### Task to complete
Send back the line that contains "The image size is (707, 407)." and all lines following it through the end of the data below, exactly, omitting pictures.

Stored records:
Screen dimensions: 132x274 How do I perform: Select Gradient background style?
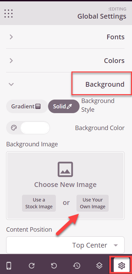click(x=27, y=106)
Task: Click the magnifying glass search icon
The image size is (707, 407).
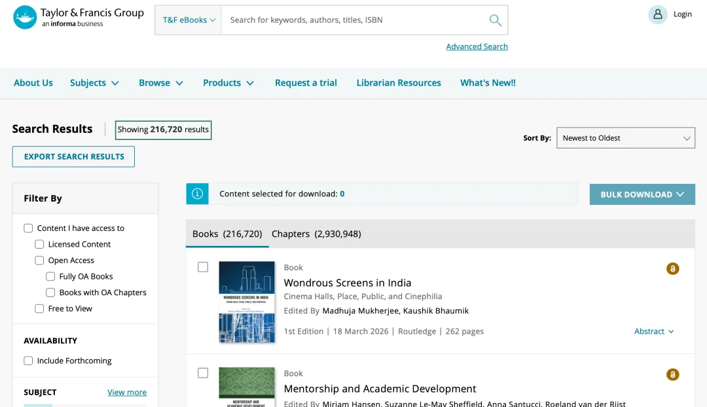Action: point(496,20)
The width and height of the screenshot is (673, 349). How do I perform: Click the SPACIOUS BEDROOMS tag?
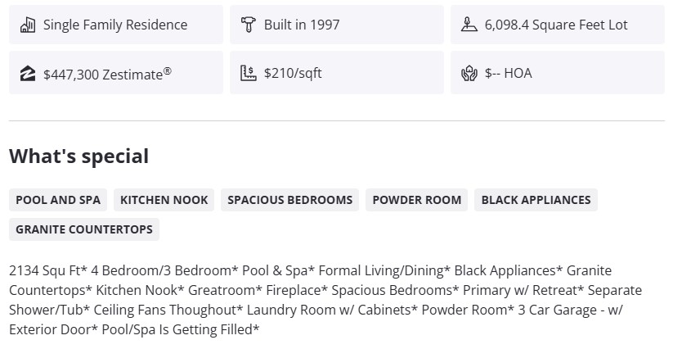coord(290,200)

### Task response
The image size is (707, 407).
Action: point(496,20)
The width and height of the screenshot is (673, 349). How do I perform: Click the SPACIOUS BEDROOMS tag?
coord(290,200)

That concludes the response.